Intimacy is not a zero sum game nor it is static. The reality of the Trinity teaches us that. Intimacy is not a zero sum game between spouses and their cross-gender friends.
Freedom--authentic freedom, (that is, authentic inner and external movement, spontaneity, deliberation, expression, intentionality) within the relational context of fidelity--is an essential mark of peace, blessing, trust, and release in Christian love (Galatians 5). This is a great relational paradox within cross-gender friendship and marriage: freedom and fidelity. Is it possible for the hearts of men and women who are married to each other to welcome the presence of delight, love, goodness, beauty, and affection of another without compromising or undermining a passionate, healthy fidelity within marriage? Any possible static (or theoretical) answer to this question is utterly insufficient--especially when there is so much fear and doubt about intimacy.

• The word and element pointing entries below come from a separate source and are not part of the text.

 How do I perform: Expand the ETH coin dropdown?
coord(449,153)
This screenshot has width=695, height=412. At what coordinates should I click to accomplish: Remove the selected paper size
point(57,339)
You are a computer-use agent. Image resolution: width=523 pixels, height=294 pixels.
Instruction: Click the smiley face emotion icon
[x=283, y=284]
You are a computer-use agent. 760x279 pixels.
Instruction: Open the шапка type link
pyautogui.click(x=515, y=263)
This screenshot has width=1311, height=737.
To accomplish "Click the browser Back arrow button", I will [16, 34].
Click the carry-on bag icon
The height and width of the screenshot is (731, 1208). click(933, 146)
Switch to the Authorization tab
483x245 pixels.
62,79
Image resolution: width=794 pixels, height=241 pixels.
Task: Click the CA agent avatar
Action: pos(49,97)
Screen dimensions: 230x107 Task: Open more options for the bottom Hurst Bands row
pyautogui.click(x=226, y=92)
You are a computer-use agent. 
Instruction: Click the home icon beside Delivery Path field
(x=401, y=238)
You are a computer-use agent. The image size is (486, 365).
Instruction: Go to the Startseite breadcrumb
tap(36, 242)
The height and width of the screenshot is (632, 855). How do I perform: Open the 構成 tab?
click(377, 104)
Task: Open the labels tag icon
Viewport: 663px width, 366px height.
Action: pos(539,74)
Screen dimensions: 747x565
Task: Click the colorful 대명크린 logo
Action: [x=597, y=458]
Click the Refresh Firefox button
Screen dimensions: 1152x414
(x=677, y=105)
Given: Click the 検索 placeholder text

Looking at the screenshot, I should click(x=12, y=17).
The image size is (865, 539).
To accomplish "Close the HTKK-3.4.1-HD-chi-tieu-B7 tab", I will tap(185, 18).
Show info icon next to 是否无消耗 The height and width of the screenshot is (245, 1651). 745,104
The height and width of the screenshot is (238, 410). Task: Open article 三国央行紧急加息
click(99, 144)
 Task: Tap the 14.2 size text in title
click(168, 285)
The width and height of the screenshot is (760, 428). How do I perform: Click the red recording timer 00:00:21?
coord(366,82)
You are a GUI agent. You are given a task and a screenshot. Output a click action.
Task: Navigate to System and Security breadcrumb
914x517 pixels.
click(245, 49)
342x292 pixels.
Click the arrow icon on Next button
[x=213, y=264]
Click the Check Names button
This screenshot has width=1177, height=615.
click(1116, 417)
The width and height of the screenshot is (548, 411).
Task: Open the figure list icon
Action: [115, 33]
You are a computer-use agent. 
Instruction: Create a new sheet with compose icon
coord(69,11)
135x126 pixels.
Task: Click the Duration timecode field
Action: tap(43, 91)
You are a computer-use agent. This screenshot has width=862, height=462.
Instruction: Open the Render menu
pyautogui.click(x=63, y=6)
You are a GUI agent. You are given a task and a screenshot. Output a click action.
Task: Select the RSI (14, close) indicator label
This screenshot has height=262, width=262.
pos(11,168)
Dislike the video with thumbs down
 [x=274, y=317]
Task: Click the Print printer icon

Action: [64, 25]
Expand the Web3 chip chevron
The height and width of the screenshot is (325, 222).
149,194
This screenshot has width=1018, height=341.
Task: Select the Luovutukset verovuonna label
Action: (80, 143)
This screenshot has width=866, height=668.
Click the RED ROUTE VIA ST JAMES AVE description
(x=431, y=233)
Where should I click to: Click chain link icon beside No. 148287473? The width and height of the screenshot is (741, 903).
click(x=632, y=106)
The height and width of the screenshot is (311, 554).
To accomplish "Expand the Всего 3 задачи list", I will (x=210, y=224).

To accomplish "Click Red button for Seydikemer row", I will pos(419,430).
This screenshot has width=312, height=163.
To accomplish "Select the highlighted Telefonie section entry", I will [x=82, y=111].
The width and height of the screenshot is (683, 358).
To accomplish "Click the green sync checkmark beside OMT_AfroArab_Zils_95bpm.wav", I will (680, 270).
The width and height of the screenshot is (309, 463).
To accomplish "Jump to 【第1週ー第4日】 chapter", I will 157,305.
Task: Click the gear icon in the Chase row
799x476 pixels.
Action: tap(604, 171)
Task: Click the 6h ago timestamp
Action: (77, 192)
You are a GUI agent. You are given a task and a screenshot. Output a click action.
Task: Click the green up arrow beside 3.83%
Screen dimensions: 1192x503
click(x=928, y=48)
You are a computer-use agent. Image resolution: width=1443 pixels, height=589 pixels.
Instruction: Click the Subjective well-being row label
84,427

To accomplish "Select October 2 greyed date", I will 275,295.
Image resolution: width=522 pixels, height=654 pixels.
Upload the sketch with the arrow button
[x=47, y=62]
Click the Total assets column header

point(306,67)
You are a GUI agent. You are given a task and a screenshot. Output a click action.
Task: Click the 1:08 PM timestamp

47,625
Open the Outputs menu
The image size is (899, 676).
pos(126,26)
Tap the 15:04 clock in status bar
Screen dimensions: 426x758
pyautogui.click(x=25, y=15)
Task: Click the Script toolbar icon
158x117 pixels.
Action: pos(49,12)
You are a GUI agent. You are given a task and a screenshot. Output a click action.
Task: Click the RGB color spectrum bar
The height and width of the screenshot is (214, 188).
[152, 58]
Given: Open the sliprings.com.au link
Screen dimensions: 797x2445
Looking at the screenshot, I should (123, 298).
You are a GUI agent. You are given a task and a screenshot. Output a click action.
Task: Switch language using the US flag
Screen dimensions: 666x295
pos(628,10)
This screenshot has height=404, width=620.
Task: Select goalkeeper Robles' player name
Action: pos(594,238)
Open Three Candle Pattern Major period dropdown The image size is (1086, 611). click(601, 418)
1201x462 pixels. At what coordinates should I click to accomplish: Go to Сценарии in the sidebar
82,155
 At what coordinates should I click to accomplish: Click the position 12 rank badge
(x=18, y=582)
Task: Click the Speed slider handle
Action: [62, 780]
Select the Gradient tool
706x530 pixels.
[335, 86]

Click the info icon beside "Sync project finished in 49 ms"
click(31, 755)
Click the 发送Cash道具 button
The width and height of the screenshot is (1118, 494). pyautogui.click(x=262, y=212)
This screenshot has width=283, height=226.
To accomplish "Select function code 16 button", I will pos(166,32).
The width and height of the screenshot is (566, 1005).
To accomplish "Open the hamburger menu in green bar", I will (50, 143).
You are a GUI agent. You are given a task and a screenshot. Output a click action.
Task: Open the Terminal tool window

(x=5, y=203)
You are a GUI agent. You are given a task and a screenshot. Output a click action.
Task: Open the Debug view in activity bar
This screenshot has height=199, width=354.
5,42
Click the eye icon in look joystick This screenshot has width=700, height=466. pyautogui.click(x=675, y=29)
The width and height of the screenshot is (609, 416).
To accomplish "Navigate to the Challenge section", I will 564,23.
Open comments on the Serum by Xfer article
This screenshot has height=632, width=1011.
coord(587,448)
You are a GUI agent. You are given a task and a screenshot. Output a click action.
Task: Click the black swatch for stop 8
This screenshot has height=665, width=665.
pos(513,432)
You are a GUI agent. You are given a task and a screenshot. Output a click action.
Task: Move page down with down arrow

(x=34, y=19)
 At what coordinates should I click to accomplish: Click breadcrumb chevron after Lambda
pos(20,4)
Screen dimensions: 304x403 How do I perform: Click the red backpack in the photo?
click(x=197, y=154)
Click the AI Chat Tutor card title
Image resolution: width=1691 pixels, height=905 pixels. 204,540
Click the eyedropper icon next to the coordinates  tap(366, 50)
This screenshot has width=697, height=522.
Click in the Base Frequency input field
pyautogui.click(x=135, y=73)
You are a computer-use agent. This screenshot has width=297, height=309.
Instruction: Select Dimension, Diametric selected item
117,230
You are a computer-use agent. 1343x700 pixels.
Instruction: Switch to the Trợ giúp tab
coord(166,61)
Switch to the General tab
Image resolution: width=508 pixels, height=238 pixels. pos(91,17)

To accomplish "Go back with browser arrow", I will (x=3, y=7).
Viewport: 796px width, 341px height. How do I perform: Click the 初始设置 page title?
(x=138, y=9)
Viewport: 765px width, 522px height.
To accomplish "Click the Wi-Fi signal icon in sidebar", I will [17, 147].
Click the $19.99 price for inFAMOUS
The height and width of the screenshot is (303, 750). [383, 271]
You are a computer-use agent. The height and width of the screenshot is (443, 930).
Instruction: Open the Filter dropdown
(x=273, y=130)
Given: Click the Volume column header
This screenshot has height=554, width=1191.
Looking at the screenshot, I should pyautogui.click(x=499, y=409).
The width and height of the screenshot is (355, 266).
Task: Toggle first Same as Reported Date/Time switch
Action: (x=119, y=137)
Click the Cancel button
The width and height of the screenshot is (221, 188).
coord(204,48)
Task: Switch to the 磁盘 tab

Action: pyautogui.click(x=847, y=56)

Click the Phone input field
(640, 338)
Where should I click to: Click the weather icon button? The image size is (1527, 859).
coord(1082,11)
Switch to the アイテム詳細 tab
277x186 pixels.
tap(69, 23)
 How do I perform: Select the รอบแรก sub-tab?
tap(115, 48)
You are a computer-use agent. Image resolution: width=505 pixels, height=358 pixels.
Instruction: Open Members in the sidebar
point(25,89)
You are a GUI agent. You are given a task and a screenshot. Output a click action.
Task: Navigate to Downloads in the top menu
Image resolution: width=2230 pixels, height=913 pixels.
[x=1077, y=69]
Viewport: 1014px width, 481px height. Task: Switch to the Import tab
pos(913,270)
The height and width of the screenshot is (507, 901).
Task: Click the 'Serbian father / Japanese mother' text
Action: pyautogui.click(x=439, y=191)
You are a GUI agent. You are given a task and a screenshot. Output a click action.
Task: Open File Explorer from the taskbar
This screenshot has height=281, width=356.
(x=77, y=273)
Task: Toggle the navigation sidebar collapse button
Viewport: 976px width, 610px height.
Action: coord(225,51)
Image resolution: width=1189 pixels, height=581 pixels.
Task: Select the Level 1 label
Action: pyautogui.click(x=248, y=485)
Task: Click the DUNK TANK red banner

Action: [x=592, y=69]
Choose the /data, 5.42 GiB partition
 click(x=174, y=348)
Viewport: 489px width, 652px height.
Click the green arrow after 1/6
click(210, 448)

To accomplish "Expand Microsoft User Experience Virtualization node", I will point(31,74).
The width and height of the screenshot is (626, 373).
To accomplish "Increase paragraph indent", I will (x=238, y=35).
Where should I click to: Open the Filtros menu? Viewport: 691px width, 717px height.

So, this Christmas, while I am waiting word for this book, I have much to look forward to. Both Jennifers are a part of the Christmas conversation at the Brennan household with delight and freedom. Even though Jennifer Roach lives 2,000 miles away, Sheila is prodding me to get moving past my procrastination when it comes to shopping for gifts we have to send to Seattle ( sorry, Jen--but its not like you're the only one--I've yet to buy gifts for anyone yet)--"Do you think its time yet?" This weekend.
Meanwhile, I'm looking forward to connect with Jennifer Ould a couple of times before Christmas doing some fun things together and she'll be over Christmas day having dinner with us.